Following Victor's marriage with Alma Duke Green (June 9, 1889 – March 1978) in 1918, the two would go on to create the first editions of the Green Book. Alma was the book's editor for several years and made other significant contributions. Alma died in March 1978.

According to the 1956 edition, "several friends and acquaintances complained of the difficulties encountered; oftentimes painful embarrassments suffered which ruined a vacation or business trip."

The Green Book Chronicles (2020), a film by Calvin Alexander Ramsey and Becky Wible Searles, have noted that Alma "appears to have actively supported and been involved in this venture from the start, eventually taking over as editor when Victor stepped away from that role."
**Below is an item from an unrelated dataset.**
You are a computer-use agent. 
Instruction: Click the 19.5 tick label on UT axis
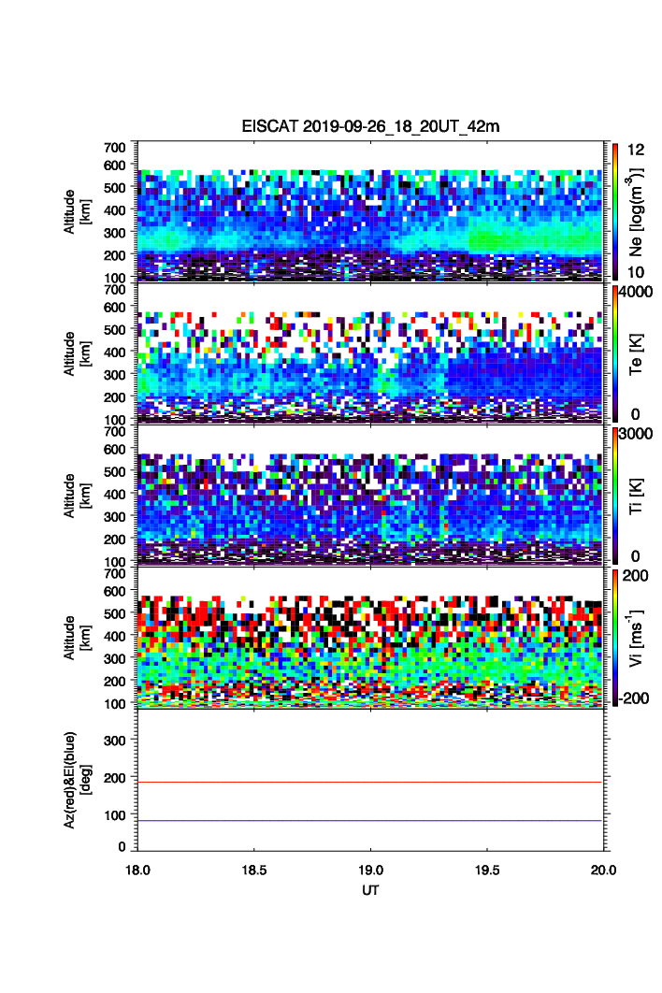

Green died on October 16, 1960, in Manhattan, New York City at age 67. After his death, publication continued, with his widow Alma serving as editor, until 1966. Passage of the Civil Rights Act of 1964 and legal end to racial segregation in public facilities marked the beginning of the guide's obsolescence; the goal that Green had described in his introduction to the first edition of his work.

==In popular culture==
- Calvin Alexander Ramsey, The Green Book Chronicles, a play that had a staged reading on September 15, 2010, at the Lincoln Theatre in Washington, DC; It premiered in Atlanta, Georgia, in 2011.
- The Dresser Trunk Project (2007), traveling exhibit about black travel during segregation, organized by William Daryl Williams, director of School of Architecture and Interior Design, University of Cincinnati.
- Green Book (2018), dir. Peter Farrelly, a biographical drama influenced by African American pianist Don Shirley, and actor Frank Vallelonga, who traveled through the Deep South during 1962. Green Book premiered at the Toronto International Film Festival where it won the Oscar for best picture, best supporting actor and best original screenplay in 2018.